What about the last term in Bayes’ theorem though, the denominator \(\p(E)\)? It corresponds to a virtue of good explanations too!

The hammer/feather experiment was performed on the moon in 1971. See the full video here. Figure 10.1: The hammer/feather experiment was performed on the moon in 1971. See the full video here.

It’s also been performed in vacuum chambers here on earth. A beautifully filmed example is available on YouTube, courtesy of the BBC. Figure 10.1: It’s also been performed in vacuum chambers here on earth. A beautifully filmed example is available on YouTube, courtesy of the BBC.

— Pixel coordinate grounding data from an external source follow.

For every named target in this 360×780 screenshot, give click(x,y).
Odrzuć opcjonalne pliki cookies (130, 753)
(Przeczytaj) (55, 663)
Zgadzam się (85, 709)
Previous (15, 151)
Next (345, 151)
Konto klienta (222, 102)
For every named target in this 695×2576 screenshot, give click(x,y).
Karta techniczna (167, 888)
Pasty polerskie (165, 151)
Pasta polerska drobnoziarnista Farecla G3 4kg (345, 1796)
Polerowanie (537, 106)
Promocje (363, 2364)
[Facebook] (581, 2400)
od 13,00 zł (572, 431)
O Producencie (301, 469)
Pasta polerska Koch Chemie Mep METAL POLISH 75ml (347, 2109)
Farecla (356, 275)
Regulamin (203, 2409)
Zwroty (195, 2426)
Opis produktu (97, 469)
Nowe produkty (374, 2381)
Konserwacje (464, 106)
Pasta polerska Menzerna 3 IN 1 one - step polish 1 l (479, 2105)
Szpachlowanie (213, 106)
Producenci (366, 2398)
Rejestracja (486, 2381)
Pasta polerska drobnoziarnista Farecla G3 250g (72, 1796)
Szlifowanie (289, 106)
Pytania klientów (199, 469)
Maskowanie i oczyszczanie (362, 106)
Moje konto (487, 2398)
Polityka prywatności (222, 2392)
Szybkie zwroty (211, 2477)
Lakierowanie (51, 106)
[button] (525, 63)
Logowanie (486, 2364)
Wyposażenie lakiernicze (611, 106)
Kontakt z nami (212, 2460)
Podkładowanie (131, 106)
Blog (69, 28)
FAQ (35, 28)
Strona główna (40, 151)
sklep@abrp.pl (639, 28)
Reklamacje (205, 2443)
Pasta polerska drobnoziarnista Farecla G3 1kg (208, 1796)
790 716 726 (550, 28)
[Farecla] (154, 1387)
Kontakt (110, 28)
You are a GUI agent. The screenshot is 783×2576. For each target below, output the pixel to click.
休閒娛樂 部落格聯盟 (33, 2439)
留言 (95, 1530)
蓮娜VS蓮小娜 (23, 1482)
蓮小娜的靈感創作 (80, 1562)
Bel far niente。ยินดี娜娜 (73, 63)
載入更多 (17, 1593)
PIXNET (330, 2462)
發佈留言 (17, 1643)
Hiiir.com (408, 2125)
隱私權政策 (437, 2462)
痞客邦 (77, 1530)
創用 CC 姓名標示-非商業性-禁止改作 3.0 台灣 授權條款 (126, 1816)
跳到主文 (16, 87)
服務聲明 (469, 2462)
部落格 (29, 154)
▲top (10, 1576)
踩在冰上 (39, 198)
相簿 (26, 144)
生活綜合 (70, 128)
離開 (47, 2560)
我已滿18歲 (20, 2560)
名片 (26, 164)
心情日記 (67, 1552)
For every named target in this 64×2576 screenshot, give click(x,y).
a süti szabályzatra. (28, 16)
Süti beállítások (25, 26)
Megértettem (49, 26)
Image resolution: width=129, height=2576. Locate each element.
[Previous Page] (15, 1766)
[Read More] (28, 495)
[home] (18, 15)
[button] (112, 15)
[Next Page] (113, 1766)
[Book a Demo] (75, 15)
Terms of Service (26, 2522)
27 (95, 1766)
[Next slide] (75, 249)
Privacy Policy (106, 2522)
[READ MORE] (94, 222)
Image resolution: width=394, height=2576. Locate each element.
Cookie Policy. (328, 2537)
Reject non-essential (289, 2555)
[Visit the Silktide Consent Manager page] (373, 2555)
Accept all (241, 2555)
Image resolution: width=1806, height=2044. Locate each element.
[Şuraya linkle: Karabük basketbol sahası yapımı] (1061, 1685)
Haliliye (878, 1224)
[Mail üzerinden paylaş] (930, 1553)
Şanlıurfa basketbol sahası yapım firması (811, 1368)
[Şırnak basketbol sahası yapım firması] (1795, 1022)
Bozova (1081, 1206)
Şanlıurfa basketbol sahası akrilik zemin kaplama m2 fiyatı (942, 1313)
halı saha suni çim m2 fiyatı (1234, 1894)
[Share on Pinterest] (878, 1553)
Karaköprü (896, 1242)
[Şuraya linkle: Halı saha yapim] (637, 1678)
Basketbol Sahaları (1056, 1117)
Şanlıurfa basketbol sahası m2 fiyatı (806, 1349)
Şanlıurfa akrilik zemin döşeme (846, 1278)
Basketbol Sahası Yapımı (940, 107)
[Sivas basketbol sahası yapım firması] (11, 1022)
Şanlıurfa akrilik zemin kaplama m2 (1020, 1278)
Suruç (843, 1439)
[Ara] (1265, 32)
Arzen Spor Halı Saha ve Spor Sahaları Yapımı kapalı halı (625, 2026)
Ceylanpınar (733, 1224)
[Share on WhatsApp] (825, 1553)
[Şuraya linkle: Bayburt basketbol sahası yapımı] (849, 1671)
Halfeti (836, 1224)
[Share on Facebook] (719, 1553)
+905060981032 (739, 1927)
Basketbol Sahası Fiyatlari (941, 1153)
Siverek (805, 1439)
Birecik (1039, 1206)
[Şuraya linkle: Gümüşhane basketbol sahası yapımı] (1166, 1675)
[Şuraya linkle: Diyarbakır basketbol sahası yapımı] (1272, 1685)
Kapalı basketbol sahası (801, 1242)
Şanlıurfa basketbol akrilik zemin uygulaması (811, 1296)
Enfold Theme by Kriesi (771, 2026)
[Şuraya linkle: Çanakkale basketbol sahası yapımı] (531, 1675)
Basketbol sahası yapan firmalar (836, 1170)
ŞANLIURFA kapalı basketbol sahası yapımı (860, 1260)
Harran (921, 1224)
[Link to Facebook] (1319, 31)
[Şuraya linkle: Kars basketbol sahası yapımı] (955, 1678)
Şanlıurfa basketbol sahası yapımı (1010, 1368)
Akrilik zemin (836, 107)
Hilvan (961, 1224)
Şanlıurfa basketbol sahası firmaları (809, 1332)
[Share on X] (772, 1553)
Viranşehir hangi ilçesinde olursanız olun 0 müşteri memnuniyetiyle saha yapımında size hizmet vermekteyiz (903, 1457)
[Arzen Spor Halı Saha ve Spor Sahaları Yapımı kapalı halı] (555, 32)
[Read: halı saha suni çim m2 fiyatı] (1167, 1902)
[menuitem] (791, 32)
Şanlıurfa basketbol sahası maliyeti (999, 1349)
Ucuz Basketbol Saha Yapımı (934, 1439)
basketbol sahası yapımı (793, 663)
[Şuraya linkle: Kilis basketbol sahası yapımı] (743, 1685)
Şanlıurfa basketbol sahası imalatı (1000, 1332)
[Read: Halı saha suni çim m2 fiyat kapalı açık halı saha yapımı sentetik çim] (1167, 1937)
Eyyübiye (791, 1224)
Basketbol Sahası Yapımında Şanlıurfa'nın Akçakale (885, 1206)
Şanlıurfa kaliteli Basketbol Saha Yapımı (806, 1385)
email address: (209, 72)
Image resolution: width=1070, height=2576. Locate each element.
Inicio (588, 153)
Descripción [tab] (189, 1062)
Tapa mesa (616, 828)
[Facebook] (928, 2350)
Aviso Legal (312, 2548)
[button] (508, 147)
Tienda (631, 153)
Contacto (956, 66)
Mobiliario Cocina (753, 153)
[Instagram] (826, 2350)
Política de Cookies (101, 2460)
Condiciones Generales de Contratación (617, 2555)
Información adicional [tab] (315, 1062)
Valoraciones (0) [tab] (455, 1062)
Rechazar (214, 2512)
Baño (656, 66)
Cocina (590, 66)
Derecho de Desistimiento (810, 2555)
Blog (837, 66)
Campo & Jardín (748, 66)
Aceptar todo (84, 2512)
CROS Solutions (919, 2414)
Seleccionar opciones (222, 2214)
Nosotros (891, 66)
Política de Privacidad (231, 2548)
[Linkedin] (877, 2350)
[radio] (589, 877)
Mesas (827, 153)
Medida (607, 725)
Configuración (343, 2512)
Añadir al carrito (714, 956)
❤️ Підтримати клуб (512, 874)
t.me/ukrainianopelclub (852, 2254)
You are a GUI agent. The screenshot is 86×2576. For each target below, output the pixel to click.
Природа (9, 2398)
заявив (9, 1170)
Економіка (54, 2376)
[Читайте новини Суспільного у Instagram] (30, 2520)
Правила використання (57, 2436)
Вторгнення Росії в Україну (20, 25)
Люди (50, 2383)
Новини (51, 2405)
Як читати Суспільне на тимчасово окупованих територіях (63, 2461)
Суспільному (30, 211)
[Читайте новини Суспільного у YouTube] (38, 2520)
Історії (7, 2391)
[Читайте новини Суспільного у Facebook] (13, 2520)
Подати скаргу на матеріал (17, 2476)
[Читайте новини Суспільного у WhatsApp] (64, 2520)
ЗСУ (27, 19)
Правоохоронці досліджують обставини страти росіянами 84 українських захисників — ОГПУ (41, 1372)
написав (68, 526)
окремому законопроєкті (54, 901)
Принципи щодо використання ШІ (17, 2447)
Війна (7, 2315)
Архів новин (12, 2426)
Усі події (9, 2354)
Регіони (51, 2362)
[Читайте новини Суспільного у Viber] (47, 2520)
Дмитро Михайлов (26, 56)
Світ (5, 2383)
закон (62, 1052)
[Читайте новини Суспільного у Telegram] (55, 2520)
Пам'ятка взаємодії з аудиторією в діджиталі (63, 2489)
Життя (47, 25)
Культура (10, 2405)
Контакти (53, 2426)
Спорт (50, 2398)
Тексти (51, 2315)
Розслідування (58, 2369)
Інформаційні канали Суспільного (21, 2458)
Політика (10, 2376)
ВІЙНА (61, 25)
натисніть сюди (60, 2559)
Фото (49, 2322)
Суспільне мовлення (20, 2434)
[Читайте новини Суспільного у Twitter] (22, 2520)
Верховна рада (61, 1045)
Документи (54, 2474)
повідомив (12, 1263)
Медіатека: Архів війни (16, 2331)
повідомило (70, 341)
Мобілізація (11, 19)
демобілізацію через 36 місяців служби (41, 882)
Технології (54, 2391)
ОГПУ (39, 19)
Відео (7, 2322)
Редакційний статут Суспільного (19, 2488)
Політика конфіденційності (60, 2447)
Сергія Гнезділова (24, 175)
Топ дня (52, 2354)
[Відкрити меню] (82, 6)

Scientists love theories that explain the unexplained. For example, Newton’s theory of physics is able to explain why a heavy object and a light object, like a hammer and feather, fall to the ground at the same speed as long as there’s no air resistance. If you’d never performed this experiment before, you’d probably expect the hammer to fall faster. You’d be surprised to find that the hammer and feather actually hit the ground at the same time. That Newton’s theory explains this surprising fact strongly supports his theory.

So the ability to explain surprising facts is a third virtue of a good explanation. And this virtue corresponds to our third term in Bayes’ theorem:

  1. \(\p(E)\) corresponds to how surprising the evidence \(E\) is. If \(E\) is surprising, then \(\p(E)\) will be low, since \(E\) isn’t something we expect to be true.

And since \(\p(E)\) is in the denominator of Bayes’ theorem, a smaller number there means a bigger value for \(\p(H \given E)\). So the more surprising the finding \(E\) is, the more it supports a hypothesis \(H\) that explains it.

According to this analysis then, each term in Bayes’ theorem corresponds to a virtue of a good explanation. And that’s why Inference to the Best Explanation works as a form of inductive inference.